◆ **Problem to solve**: Consider the listing below. Extract exactly the lines from the line containing "Screen dimensions: 1540x784" to the line containing "Select the drawing", both included.

"""

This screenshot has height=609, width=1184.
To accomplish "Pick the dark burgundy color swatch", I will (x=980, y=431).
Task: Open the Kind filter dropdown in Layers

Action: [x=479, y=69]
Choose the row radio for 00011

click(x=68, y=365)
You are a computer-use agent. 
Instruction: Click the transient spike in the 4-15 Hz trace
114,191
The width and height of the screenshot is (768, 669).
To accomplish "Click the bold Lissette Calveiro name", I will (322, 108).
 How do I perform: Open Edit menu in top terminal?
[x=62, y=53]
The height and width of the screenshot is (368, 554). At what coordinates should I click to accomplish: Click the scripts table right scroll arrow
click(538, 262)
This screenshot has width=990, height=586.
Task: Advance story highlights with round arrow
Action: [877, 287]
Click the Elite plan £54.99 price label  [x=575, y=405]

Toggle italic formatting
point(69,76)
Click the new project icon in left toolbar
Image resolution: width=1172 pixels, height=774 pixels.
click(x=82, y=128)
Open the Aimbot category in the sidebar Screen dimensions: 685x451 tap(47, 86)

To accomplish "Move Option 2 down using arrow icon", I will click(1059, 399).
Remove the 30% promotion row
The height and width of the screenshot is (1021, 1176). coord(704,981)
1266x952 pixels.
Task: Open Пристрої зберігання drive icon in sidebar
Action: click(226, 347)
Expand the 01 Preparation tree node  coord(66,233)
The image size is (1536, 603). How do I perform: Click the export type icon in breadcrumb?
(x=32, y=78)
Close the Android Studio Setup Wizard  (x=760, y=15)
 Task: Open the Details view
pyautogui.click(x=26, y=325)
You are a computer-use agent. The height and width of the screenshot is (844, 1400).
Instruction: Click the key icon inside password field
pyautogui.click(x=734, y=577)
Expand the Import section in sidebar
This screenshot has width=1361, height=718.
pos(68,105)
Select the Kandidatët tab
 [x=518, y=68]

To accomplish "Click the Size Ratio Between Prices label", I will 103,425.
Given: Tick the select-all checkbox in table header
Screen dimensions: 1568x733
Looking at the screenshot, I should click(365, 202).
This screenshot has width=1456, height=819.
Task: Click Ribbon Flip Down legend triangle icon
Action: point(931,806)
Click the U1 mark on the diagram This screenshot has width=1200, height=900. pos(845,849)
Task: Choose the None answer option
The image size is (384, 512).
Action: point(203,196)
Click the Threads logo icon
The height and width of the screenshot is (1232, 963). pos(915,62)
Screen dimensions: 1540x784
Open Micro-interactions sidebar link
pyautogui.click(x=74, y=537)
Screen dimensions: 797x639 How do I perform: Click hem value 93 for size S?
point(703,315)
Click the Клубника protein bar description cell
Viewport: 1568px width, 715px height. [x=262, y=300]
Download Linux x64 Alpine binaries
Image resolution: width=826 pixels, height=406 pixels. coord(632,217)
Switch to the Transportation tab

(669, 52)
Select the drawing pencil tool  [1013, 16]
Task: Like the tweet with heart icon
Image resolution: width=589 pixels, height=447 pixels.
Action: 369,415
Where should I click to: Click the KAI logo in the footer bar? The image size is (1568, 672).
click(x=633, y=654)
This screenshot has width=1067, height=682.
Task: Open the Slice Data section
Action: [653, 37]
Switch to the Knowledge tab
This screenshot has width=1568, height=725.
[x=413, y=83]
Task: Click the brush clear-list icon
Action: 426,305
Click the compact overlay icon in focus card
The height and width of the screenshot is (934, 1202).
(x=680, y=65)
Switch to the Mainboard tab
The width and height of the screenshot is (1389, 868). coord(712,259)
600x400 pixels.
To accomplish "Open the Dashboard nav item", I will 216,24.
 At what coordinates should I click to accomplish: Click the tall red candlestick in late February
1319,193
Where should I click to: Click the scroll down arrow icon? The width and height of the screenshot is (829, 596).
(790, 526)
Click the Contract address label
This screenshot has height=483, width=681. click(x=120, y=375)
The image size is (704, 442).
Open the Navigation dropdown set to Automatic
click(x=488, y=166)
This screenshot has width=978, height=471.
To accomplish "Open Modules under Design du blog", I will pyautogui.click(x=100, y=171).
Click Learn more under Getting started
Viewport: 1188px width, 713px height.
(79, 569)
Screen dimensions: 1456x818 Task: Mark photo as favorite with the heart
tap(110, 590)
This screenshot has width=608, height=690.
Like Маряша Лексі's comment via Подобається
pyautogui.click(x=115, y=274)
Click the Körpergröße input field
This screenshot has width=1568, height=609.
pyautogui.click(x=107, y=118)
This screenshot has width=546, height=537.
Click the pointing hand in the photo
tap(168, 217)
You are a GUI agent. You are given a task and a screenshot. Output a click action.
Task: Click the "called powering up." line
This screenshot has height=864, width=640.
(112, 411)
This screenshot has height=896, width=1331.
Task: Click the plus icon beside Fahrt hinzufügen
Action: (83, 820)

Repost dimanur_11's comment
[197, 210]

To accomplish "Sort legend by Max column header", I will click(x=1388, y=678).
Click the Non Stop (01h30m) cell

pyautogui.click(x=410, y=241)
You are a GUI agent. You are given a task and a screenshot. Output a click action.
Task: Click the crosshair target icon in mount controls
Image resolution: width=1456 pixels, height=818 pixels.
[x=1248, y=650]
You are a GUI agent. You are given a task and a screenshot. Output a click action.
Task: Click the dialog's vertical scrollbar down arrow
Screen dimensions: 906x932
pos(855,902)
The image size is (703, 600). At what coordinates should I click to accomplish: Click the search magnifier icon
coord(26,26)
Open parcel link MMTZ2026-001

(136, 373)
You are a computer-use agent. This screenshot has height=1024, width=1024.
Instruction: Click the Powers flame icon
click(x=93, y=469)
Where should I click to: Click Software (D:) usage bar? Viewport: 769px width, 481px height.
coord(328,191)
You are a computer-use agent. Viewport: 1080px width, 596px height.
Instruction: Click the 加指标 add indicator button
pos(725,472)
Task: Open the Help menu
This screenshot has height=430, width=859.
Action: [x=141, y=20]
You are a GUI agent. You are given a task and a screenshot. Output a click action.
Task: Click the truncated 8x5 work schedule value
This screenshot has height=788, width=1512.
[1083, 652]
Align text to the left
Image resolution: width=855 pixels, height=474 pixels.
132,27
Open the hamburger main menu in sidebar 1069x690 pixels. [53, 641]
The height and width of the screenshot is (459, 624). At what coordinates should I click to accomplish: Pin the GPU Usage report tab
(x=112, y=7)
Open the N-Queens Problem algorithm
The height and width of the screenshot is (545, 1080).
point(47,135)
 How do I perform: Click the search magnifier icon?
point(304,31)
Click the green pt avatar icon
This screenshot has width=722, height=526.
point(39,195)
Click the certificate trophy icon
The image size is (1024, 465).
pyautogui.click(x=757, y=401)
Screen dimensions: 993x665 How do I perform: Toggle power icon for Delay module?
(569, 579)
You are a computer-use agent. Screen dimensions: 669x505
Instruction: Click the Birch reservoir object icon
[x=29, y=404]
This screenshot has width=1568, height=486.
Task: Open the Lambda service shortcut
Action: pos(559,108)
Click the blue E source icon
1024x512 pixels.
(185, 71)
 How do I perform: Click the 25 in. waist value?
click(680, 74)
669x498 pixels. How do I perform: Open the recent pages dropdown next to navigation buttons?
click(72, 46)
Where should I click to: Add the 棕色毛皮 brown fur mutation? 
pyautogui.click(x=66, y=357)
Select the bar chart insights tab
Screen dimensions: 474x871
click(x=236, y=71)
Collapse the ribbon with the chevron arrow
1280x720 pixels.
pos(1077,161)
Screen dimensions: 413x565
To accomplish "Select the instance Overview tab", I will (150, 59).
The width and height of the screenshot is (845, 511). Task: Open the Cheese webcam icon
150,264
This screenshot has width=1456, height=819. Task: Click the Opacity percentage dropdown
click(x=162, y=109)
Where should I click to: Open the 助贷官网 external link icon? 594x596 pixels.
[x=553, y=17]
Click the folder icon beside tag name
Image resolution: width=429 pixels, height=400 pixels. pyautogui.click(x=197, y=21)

"""

◆ **Exercise output**:
Screen dimensions: 1540x784
Open Micro-interactions sidebar link
pyautogui.click(x=74, y=537)
Screen dimensions: 797x639 How do I perform: Click hem value 93 for size S?
point(703,315)
Click the Клубника protein bar description cell
Viewport: 1568px width, 715px height. [x=262, y=300]
Download Linux x64 Alpine binaries
Image resolution: width=826 pixels, height=406 pixels. coord(632,217)
Switch to the Transportation tab

(669, 52)
Select the drawing pencil tool  [1013, 16]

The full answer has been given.